Your goal
Where a line holds the word "This", copy it from the records.

== Records for the task ==

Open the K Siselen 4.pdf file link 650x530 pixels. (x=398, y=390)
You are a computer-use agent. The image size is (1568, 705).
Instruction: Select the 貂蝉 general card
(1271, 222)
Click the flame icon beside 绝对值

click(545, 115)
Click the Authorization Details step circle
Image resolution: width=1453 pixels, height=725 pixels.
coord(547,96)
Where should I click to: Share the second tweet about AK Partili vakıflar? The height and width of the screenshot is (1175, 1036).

===
== Records for the task ==

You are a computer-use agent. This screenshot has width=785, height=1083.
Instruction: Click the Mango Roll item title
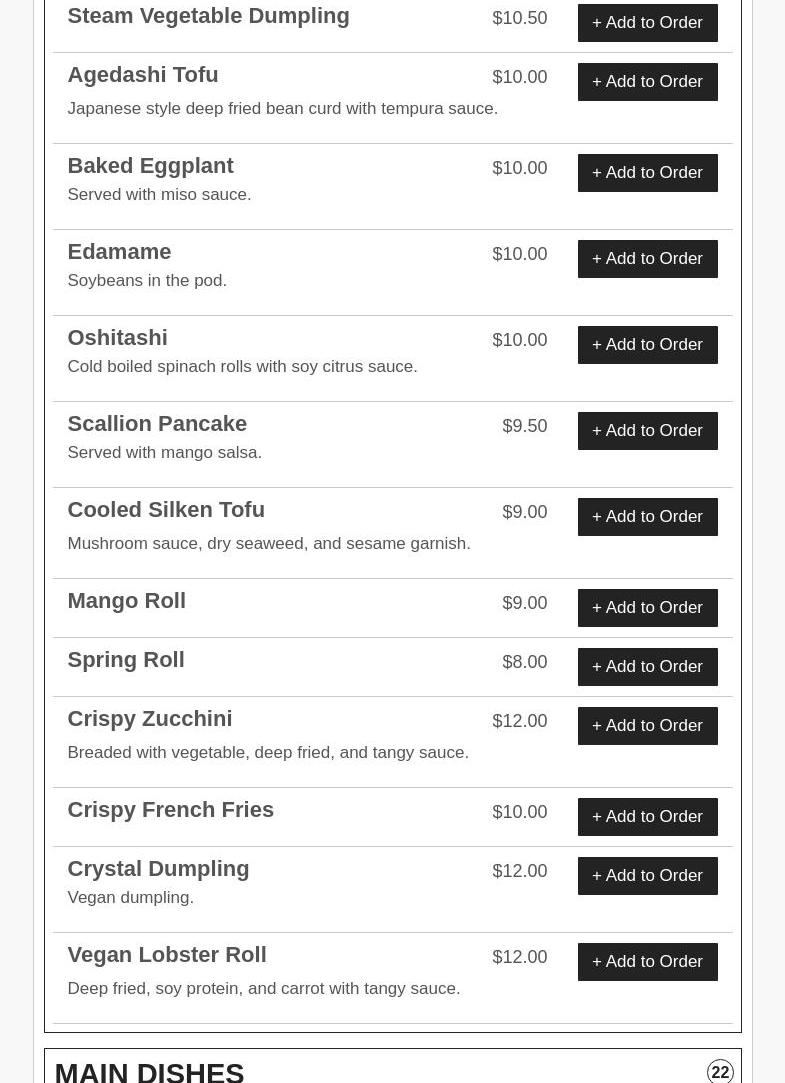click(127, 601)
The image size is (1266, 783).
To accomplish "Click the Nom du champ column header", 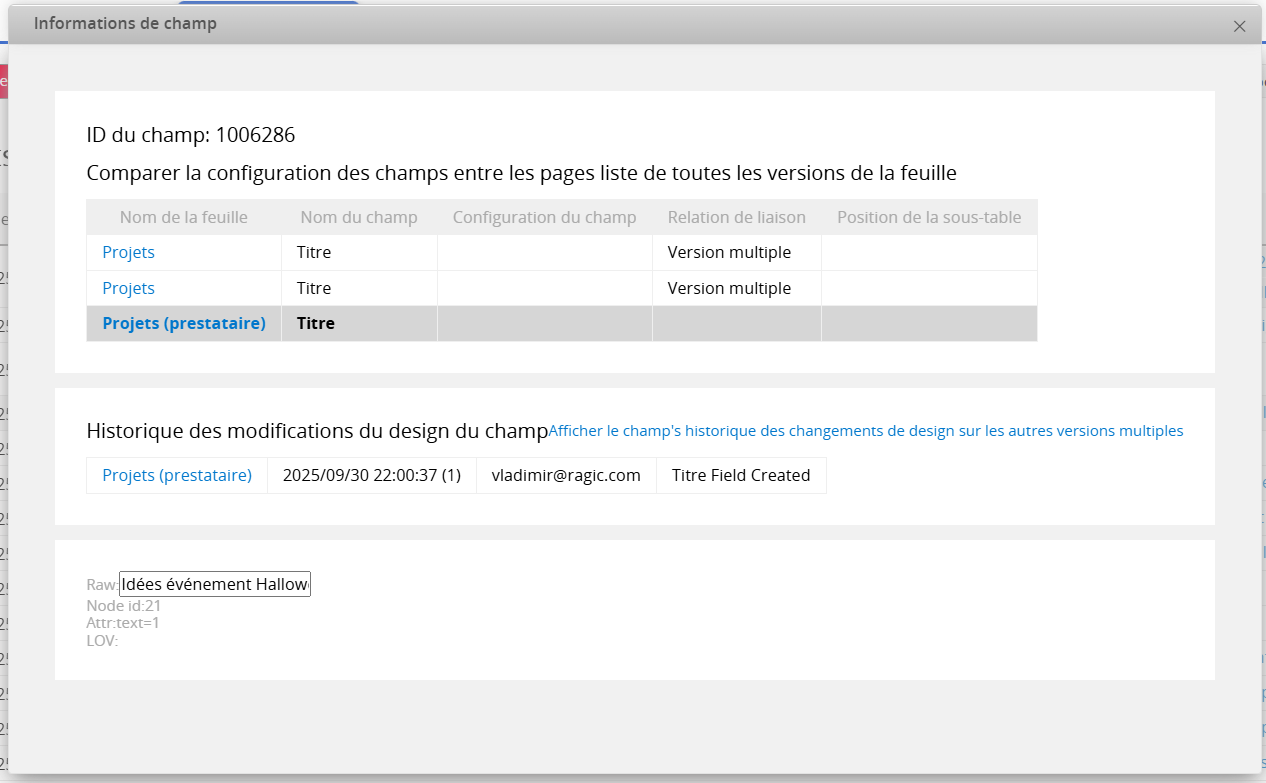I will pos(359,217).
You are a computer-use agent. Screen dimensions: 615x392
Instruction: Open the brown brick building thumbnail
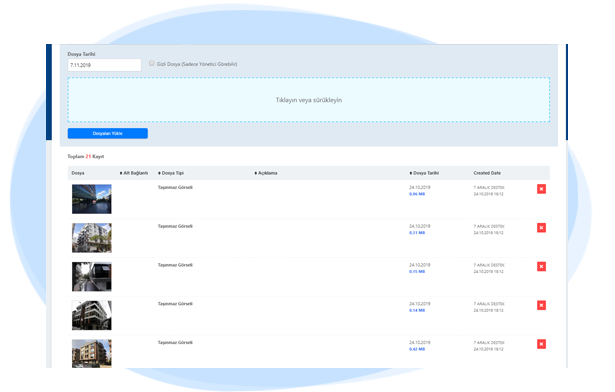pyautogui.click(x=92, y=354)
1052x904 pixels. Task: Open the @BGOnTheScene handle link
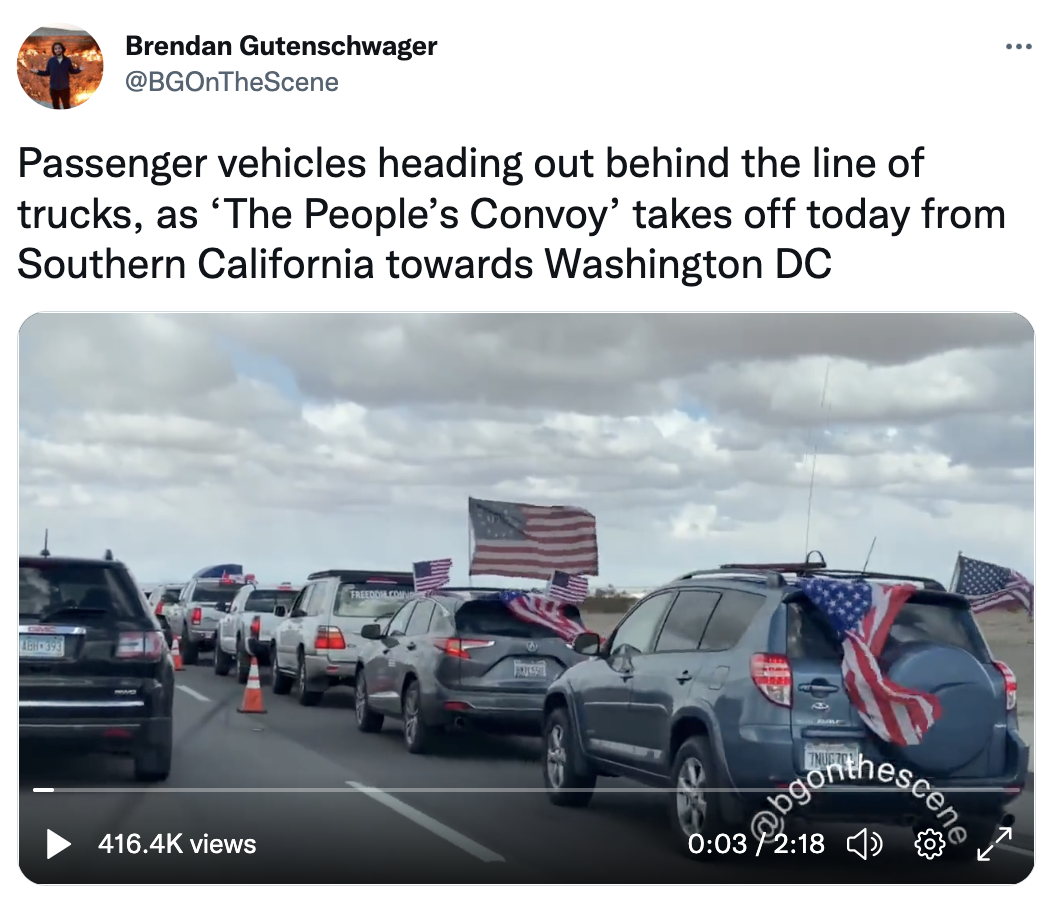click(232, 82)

===
== Records for the task ==

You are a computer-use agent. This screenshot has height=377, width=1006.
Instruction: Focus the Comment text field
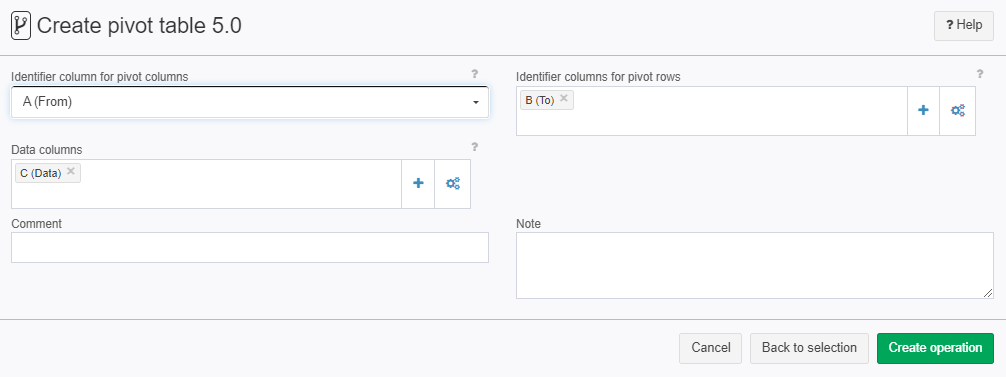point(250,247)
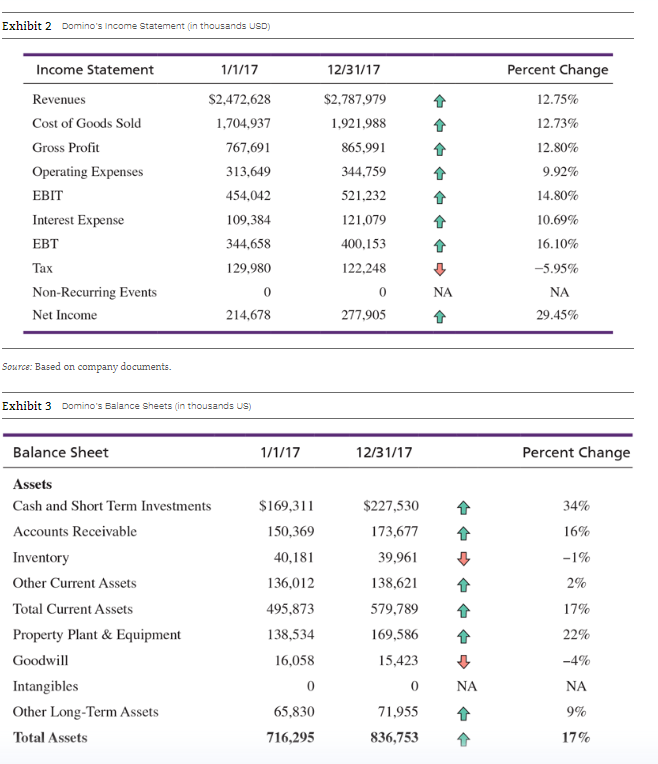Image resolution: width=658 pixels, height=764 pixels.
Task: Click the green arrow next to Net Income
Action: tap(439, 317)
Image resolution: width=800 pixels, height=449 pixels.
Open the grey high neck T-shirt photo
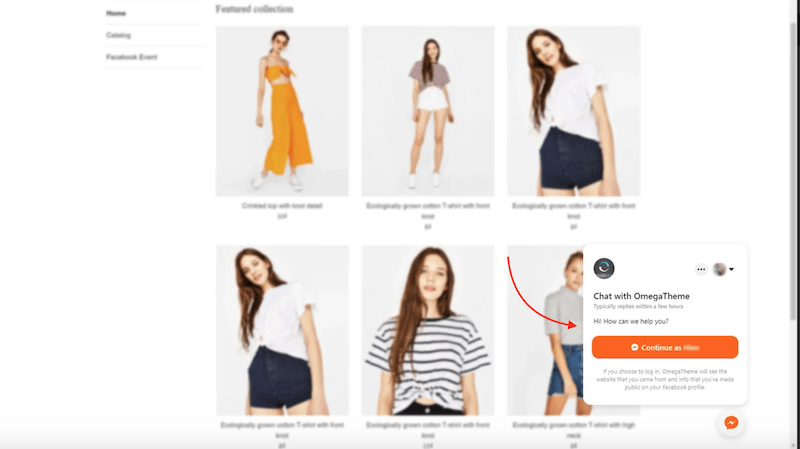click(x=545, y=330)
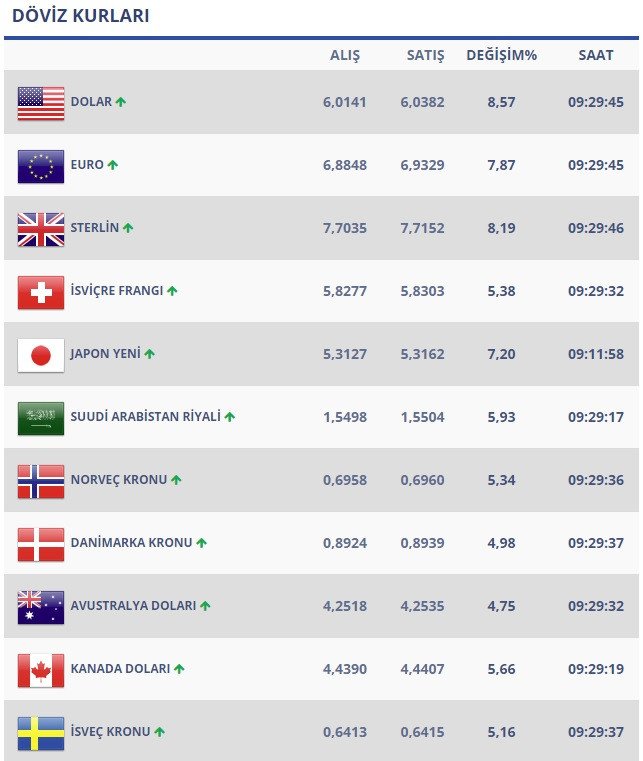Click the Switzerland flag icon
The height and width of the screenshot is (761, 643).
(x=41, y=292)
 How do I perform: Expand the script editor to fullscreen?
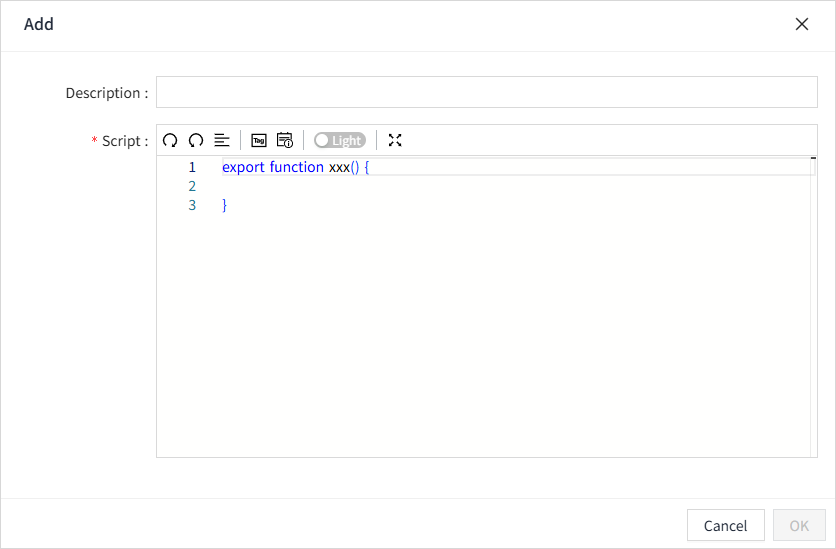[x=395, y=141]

===

Answer area
You are a computer-use agent. This screenshot has width=785, height=1083.
You are a computer-use agent. This screenshot has height=377, width=1006.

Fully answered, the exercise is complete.